Stone’s role in Trump’s political evolution—the two have worked together since the mid-1980s—is undeniable, but the film struggles to capture it. Trump is interviewed but it’s clearly a courtesy and he says nothing remotely interesting. “Roy [Cohn] thought Roger was a very tough guy,” Trump says. Get Me Roger Stone tries to capture the essence of their relationship by tagging along with Stone as he calls Bill Clinton a rapist in a number of different settings—outside the RNC, inside the RNC, in Florida, on the streets of Manhattan. But these moments say little about Stone, besides the fact that he clearly enjoys getting under people’s skin.

At the same time, both Stone and his allies—particularly Paul Manafort—overstate his influence on contemporary politics. “Roger’s relationship with Trump has been so interconnected it’s hard to define what’s Roger and what’s Donald,” Manafort says. “While it will be a Trump presidency I think it’s influenced by a Stone philosophy.” But Toobin hits the nail on the head. “I think he sees the Trump campaign at once as his creation but also as something that he’s not allowed to participate in day to day,” he says. “And that understandably makes him sad.”

The Stone that emerges is no Svengali.

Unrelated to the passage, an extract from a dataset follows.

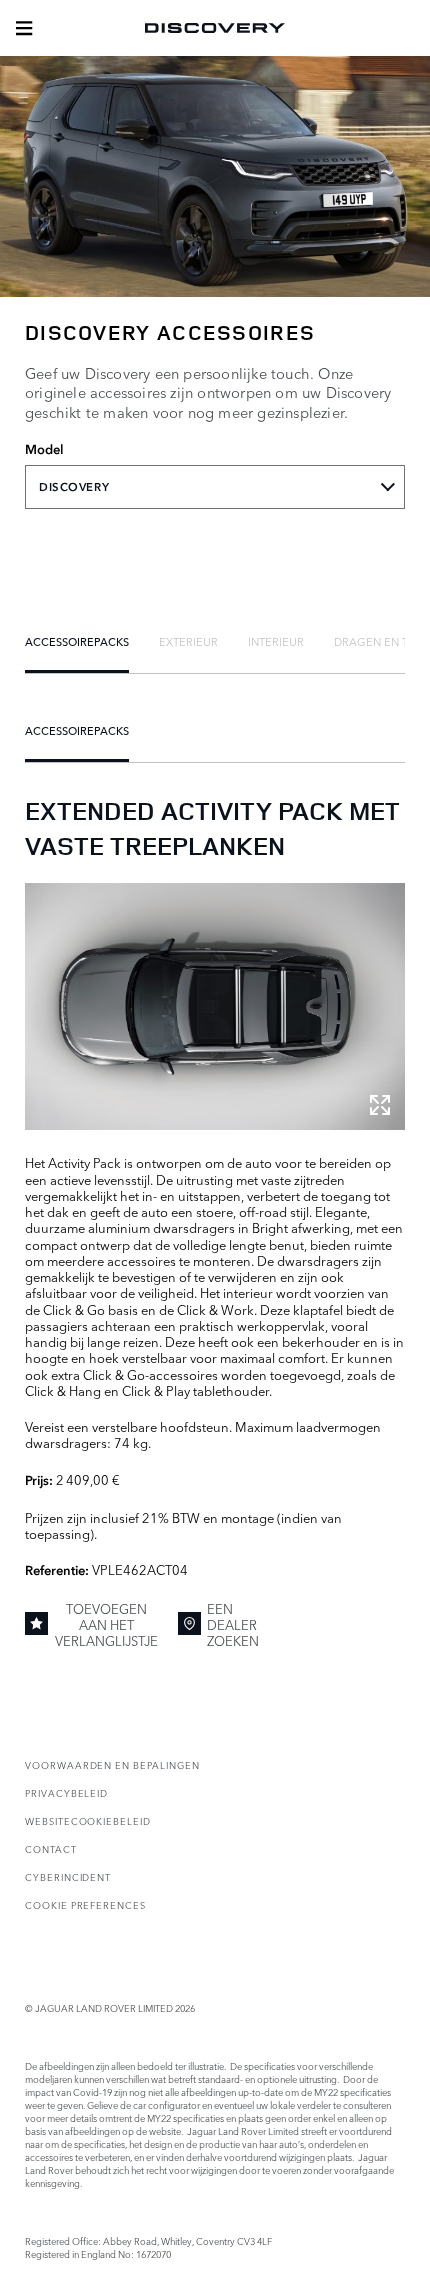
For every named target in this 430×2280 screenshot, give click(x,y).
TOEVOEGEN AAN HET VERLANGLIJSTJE (106, 1624)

Instead of the man responsible for what ails the country—or, in his parlance, what is making America great again—Stone appears to be exiled from both the Republican Party and Donald Trump’s inner circle. Recent events suggest Stone is still playing a role in Trump’s presidency, but it’s just as likely that Stone is writing himself into another political story. In fact, his penchant for media attention got him fired from Trump’s campaign (Stone claims he resigned). His attachment to the conspiracy theorist Alex Jones seems born of loneliness more than anything else—Jones will have him when no one else will.

So even though the film ends on a note of triumph—or horror, depending on your perspective—it rings hollow. This is probably Stone’s last turn on the big stage, using his on-and-off relationship with Trump as a springboard. “Even if Donald Trump loses I still win because I’ve been front and center and my brand of politics have come into their own,” Stone says before the election.

But even if you give him credit for our wrecked political landscape, Get Me Roger Stone shows that there’s little for Stone to be proud of, beyond his cockroach-like ability to stick around. “I ask you,” Carlson asks near the end of the film, “is it more brilliant or impressive to influence world events or to stand on the periphery of world events and yet get recorded as having influenced world events? Maybe the latter!” It isn’t the latter.